### What you have to do
Identify and copy all lines of the material where the string "screenshot" is found.
_ _ _ _ _
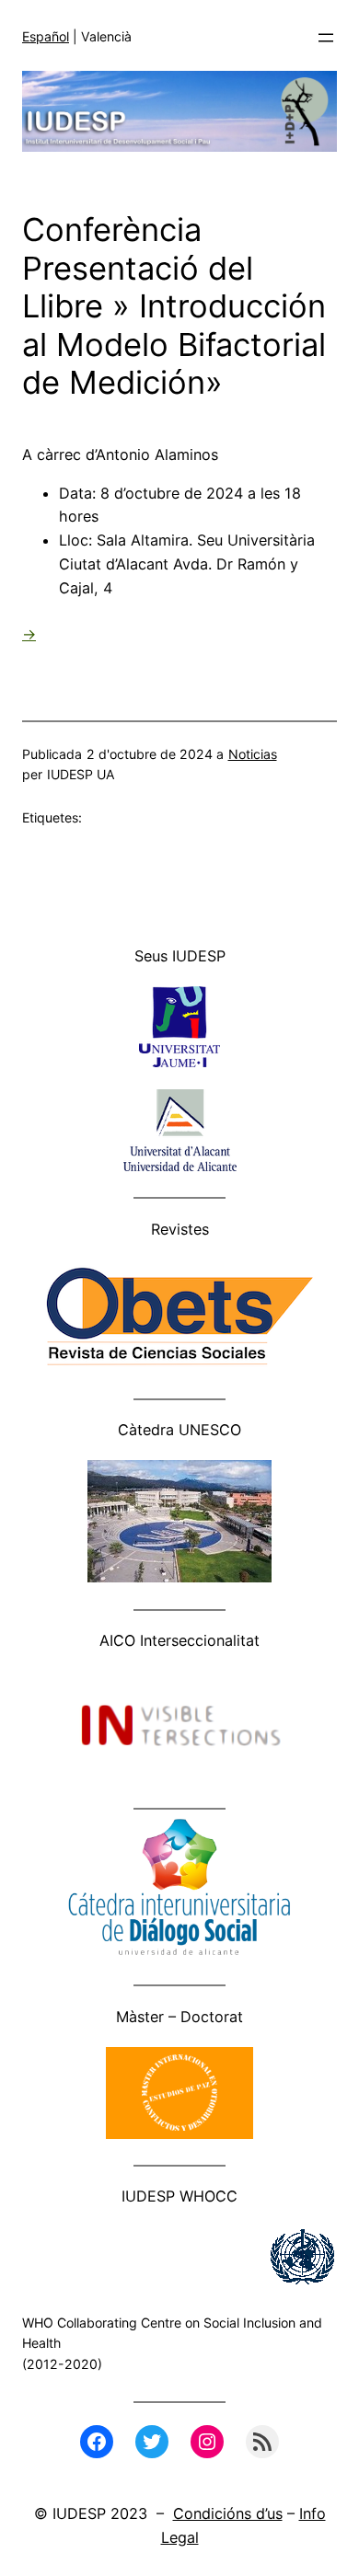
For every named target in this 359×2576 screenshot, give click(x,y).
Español (45, 36)
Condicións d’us (228, 2513)
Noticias (252, 754)
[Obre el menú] (326, 38)
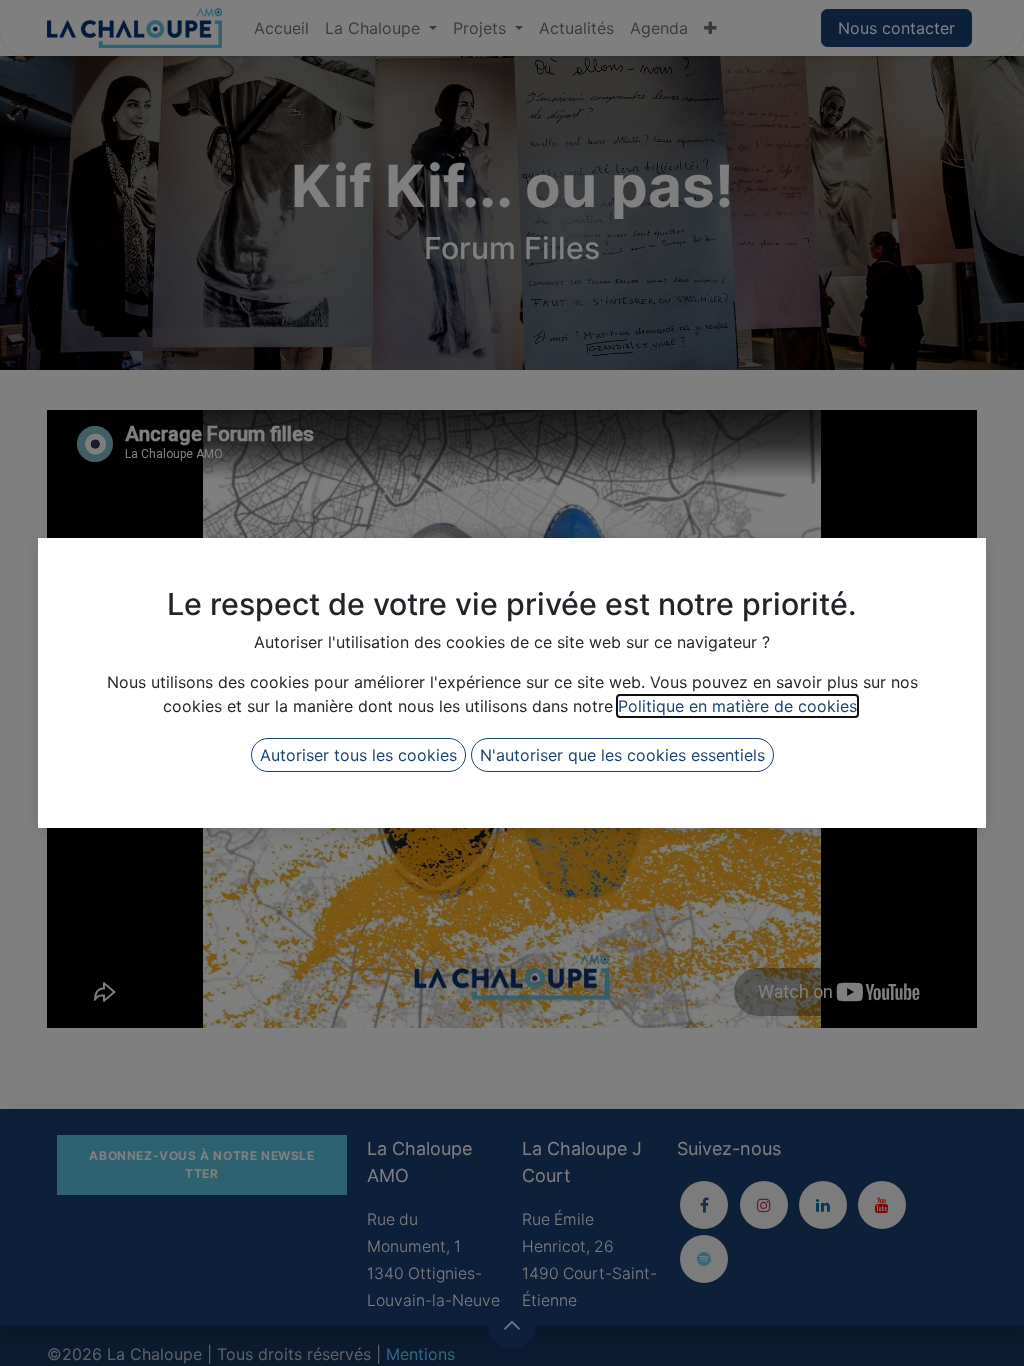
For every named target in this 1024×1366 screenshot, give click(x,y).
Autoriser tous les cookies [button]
_ _ _ _ _
### Output of the task
For every named target in this 359×2576 screenshot, give click(x,y).
For every named target in this 1024×1366 screenshot, give click(x,y).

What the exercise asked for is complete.